Updated: Tour of future Gold Line station sites-podcast
by Andrew Alonzo | firstname.lastname@example.org
When you take a bus tour around cities, it’s often exciting to view the unfamiliar sites along the way. But, how often do you get excited about sites that are not even there?
The thought of a state-of-the-art Metro Gold Line train running through Claremont to Montclair and connecting the neighboring Foothill cities sounds incredible to some; however, it unfortunately remains at this point, only a thought.
Current funding for the Metro Gold Line extension known as the Foothill Gold Line project only covers the section of light rail that will have stations connecting Glendora, San Dimas, La Verne and Pomona. And questions about how to fund a $450 million extension of the project into Claremont alone have been stewing since 2016 when the total financial cost of the L Line extension well-over exceeded expectations.

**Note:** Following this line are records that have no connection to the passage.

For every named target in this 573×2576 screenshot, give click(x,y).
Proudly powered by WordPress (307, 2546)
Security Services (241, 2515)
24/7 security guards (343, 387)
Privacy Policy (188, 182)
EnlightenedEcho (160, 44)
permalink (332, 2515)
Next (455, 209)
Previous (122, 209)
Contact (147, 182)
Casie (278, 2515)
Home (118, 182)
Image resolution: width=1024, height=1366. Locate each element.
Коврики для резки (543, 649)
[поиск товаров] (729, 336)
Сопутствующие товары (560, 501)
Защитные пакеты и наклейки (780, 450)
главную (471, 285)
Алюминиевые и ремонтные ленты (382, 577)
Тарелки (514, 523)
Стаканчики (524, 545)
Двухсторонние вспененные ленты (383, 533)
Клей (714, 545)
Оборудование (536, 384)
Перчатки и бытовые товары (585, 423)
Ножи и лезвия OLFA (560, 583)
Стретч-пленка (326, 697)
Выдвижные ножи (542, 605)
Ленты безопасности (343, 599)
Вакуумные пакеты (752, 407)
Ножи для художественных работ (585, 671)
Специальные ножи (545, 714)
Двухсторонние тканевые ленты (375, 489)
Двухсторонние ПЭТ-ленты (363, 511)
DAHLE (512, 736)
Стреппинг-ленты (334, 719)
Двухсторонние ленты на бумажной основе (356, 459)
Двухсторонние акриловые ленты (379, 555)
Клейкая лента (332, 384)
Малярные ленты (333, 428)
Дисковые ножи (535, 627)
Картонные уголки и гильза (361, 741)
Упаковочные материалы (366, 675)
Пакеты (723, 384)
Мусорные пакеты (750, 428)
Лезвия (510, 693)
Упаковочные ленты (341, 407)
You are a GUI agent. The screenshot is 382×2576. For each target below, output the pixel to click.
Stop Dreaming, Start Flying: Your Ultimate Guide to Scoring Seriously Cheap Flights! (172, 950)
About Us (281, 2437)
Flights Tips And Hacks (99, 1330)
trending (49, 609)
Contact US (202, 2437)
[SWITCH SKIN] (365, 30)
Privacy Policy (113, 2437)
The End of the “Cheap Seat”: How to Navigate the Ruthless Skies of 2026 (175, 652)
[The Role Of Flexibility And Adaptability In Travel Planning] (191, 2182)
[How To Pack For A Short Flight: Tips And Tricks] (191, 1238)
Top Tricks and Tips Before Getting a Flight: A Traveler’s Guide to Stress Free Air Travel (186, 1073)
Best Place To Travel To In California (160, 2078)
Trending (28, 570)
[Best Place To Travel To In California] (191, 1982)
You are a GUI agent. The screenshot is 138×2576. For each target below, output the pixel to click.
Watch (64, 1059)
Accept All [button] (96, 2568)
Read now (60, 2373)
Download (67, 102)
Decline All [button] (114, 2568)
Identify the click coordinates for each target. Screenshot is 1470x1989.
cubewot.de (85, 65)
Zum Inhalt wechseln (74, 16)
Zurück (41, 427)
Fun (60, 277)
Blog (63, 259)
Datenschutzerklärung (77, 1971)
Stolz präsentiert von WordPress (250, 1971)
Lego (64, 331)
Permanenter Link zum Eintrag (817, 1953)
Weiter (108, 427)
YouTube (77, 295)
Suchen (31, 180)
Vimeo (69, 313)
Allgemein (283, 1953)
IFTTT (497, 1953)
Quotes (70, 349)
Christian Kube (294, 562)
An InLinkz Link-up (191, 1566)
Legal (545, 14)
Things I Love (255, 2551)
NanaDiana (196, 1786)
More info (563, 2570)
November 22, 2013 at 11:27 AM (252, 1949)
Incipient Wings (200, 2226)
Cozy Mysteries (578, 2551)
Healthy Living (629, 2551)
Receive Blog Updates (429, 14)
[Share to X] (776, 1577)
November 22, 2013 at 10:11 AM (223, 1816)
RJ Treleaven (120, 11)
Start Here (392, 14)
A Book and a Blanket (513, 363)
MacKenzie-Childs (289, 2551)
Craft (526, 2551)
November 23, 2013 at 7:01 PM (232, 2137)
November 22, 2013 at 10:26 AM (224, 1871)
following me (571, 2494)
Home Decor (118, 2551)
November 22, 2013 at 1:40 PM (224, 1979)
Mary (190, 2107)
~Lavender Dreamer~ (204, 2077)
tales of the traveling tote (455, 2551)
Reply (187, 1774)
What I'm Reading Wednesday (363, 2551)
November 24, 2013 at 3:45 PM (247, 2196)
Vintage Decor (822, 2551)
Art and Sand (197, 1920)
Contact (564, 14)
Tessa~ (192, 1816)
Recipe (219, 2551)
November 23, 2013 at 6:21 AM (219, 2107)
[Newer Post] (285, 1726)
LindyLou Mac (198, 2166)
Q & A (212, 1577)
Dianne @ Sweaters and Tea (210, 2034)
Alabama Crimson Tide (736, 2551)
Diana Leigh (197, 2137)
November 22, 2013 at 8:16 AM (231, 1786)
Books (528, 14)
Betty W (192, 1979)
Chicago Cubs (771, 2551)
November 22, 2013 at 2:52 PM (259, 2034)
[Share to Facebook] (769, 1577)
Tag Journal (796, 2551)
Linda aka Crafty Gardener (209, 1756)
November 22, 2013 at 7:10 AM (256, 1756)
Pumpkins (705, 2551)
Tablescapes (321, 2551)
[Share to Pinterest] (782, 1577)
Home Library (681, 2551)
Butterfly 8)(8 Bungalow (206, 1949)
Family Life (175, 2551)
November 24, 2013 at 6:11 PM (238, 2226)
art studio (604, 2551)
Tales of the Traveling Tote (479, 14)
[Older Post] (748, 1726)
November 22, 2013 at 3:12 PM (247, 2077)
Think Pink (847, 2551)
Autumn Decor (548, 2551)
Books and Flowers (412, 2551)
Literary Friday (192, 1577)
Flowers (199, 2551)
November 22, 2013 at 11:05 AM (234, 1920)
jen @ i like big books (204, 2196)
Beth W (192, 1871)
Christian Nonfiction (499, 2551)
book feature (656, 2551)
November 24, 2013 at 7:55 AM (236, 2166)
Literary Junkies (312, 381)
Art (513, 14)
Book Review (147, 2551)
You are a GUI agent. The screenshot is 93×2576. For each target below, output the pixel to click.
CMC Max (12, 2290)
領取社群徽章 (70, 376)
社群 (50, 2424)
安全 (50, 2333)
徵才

But on Monday, numerous local and state officials met at an event orchestrated by House Appropriations Committee Member Norma Torres, D-Pomona, in an effort to push their case for funding from President Joe Biden’s recently approved one-trillion dollar infrastructure plan that would cover at least some of the cost of a light rail extension project from Pomona into neighboring Claremont and Montclair. The project would have the Gold Line end at Montclair’s Transcenter instead of Pomona.
To help sell the vision for the necessity of the extension, state and local officials including Claremont Councilmember Ed Reece and Congressman David Price of North Carolina’s Fourth District, who is also the chairman of the House Transportation, Housing and Urban Development Appropriations Subcommittee and member of the House Appropriations Committee, took a bus trip around Montclair and Claremont. Each painted a picture of a new light railway system running throughout the cities and the stations along the way.
The project would connect the two cities to the already ongoing project which is in operation across Foothill communities to the west. Instead of running along the 10 freeway like its heavy rail Metrolink cousin, the Metro Gold Line light railway system will run along the 210 freeway and connect passengers to Pasadena, Monrovia and even Chinatown in Los Angeles.
“We have about three million trips a day, this is commonplace when you see it along the  freeway with no alternative. Folks have no alternative to get to work, to get to downtown and it’s limited that only 3 percent of all trips are via transit,” Habib Balian, the chief executive officer for the Metro Gold Line Foothill Extension Construction Authority, said on Monday. “This is something we want to change and that’s why we’re devoting so much of our time to today.”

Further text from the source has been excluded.